The Revolution Will Be Shadowbanned.

There’s a peculiar kind of optimism that blooms in tech circles whenever the word “access” gets thrown around. As if handing someone a smartphone and a Wi-Fi password is the moral equivalent of handing them a ladder out of poverty. Access is the new charity gala theme. The new mission statement. "Empower!" "Include!" "Connect!"—plastered over pitch decks and conference backdrops, as if broadband alone can undo centuries of inequality, discrimination, or good old-fashioned gatekeeping.

Here’s the thing about access, it’s not just about having the tools. It's about having the skills to use them, the literacy to navigate them, the safety to participate in them, and the structural support to survive them. My blog lives in this tension. On the surface, the tools are free. Everyone can post. Everyone can join the conversation. But the dirty little secret of social media is that visibility, influence, and security are sold separately. Algorithmic favoritism, platform moderation failures, data harvesting. All of it disproportionately impacts those already marginalized. Access without equity isn’t empowerment. It’s exposure.

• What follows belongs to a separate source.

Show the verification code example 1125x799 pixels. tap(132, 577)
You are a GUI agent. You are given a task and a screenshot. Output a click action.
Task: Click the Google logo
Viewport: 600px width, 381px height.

And if you need proof, just look at what's happening right now to people posting about Palestine. Entire accounts shadowbanned. Posts hidden. Engagement throttled into oblivion. Say the wrong thing—even if it’s just a call for basic human rights—and suddenly you’re ghosted by the algorithm itself. It’s the kind of censorship that comes with plausible deniability: no hard ban, no public statement, just a slow, silent erasure. A soft hand over the mouth. 

The lack of access to social media tools—and just as crucially, the lack of fair access to reach—isn’t just an inconvenience. It’s world-shaping. It decides whose lives are visible, whose suffering is acknowledged, whose movements gather momentum. Education? Good luck challenging the official narrative when your counterpoints are algorithmically buried. Business? Hope you weren’t planning to build a brand around activism. Language? Watch how “neutrality” becomes the new loyalty oath, enforced not by governments, but by content moderation bots.

We talk about “the digital divide” like it’s a sad little crack in the sidewalk when in reality it’s a canyon. On one side, the hyper-connected few remix reality in real time. On the other side, entire communities are rendered invisible. Unsearchable. Unheard.

And every time a tech giant trots out another initiative to "connect the unconnected," I can’t help but wonder if they are liberating or extracting?

Access isn’t a finish line. It's a first step. And until we start treating digital equity as seriously as we treat quarterly earnings calls, the future will belong to whoever can afford to own it, code it, brand it, and then sell it back to the rest of us at a premium.

But don't worry, the marketing team’s got it covered—a smiling Black woman with an iPad, posed just right in a zip code where her mortgage application never makes it past underwriting.